By Karen Mulvahill | Jan. 28, 2023
My commitment to an alcohol-free January was challenged the night we hosted dinner and friends brought a special bottle of red to accompany the bison lasagna. Threatened the night I went to a Mexican restaurant and watched everyone else drinking margaritas. Truly tested the night I went out with a friend to talk about men. This discussion would usually involve at least one bottle of wine and would dissolve into tears and laughs. And although we didn’t solve our man problems, being sober wasn’t to blame.
I read a story about Dry January around year-end, when imbibing higher than usual quantities of alcohol during the holidays. While not a fanatic, I strive to eat healthy foods and to exercise regularly. And the ill-effects of alcohol consumption are well known, including insomnia, loss of energy, depression, and anxiety, not to mention the cringe-worthy remarks or actions that the loss of inhibition may lead to!
According to the Centers for Disease Control and Prevention (CDC), “Excessive alcohol use led to more than 140,000 deaths and 3.6 million years of potential life lost each year…shortening the lives of those who died by an average of 26 years.” A Johns Hopkins Bloomberg School of Public Health study, Alcohol and Violence, found that 48 percent of homicide offenders drank right before the murder occurred and 37 percent were intoxicated during it.
In my own life, I’ve seen alcohol use destroy marriages and friendships, change normally intelligent people into idiots, cause near misses on the road, and result in drunk driving convictions.

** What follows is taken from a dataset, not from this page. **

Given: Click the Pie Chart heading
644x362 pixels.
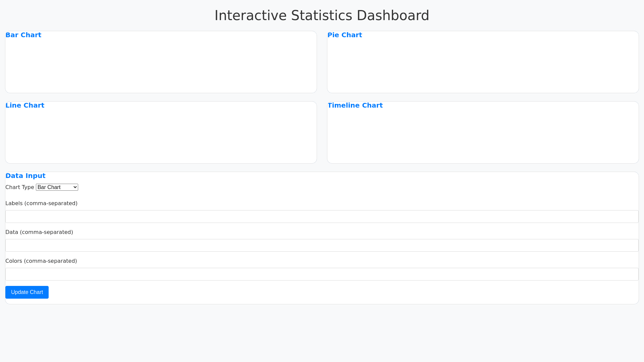Looking at the screenshot, I should click(x=345, y=35).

Still, in moderation, drinking alcoholic beverages can be pleasant and relatively harmless. The U.S. Department of Agriculture and U.S. Department of Health and Human Services’ Dietary Guidelines for Americans suggests either not drinking at all or drinking in moderation, which means two drinks or less in a day for men or one drink or less in a day for women.

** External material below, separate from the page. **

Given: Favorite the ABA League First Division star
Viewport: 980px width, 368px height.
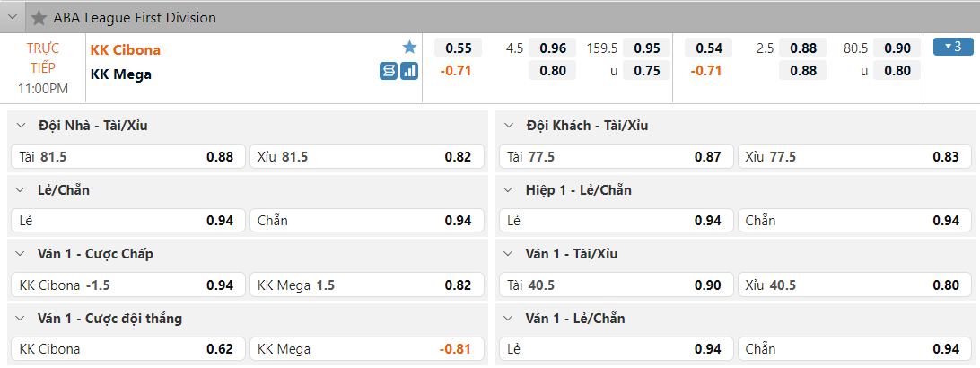Looking at the screenshot, I should [39, 18].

It’s been interesting to note how many times I might’ve had a drink and didn’t. In our culture, we drink to celebrate, and we drink to commiserate. We drink when we’re angry, and we drink when we’re happy. We drink to wind down. So many of our social activities involve drinking. Just look through this issue and see how many of our local entertainment options involve alcohol. We meet friends at a bar or restaurant or winery. We go to listen to music at venues that serve alcohol.

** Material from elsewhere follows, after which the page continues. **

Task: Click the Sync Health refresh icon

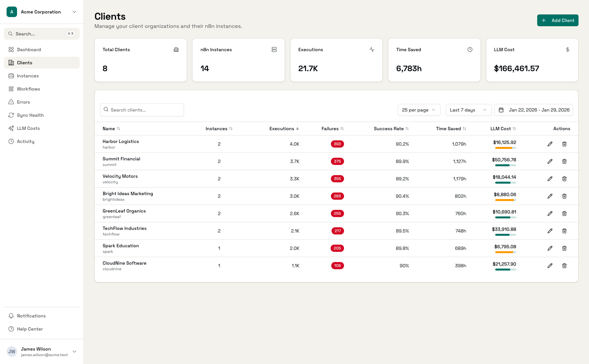Action: click(11, 115)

One suggestion frequently offered in the Dry January articles is to replace alcoholic drinks with “mocktails” or de-alcoholized drinks. (This is not recommended, however, for those who have alcohol use disorder, as it may trigger a desire for alcohol.) I tried a bottle of something called “Sidecar” and it was delicious, but also $9 for two servings. As for dealcoholized wine—I tried a Sauvignon Blanc. It tastes like the wine sans the complexity. Still, it’s fruity and would be a good accompaniment to fish.
What worked for me was pretty much anything, including flavored sparkling water. I have some vintage glasses that are alternately striped with gold and frosted glass. Just using those glasses felt like a special occasion. Typically, I don’t drink soda pop, so that, too, was a treat to myself. I discovered a simple combination of ginger beer with a splash of coconut water to be particularly satisfying.
Studies have shown that the benefits of participating in Dry January are lasting. It’s the improvement in physical well-being that some may notice, or the heightened awareness when considering a drink and choosing more often to reach for something non-alcoholic.
“The objective of Dry January is not long-term sobriety—it’s long-term control,” says Richard Piper, CEO of Alcohol Change UK, the originator of Dry January a decade ago. Last year, 130,000 people signed up to participate.
Here are some other benefits: Being a good listener and intelligent conversationalist. Having enough energy after hosting a dinner to clean up the kitchen. Waking up the next day feeling good, both physically and mentally. Not feeling guilty for over-drinking. Not wondering if you offended anyone.
So why not challenge yourself? Be mindful when choosing a beverage. Find a non-alcoholic drink that feels special. Set small goals. A week of abstention or a limit of one drink. Go for a dry—or damp—February.
And don’t be embarrassed to seek help if you need it. Munson offers assistance: munsonhealthcare.org/services/community-health/help-with-substance-use-disorder-recovery. Alcoholics Anonymous has numerous meetings throughout northern Michigan. In addition, there are many therapists who specialize in the treatment of alcohol use disorder.
I’ve discovered there’s no downside to drinking less.
Karen Mulvahill is a writer living in northern Michigan.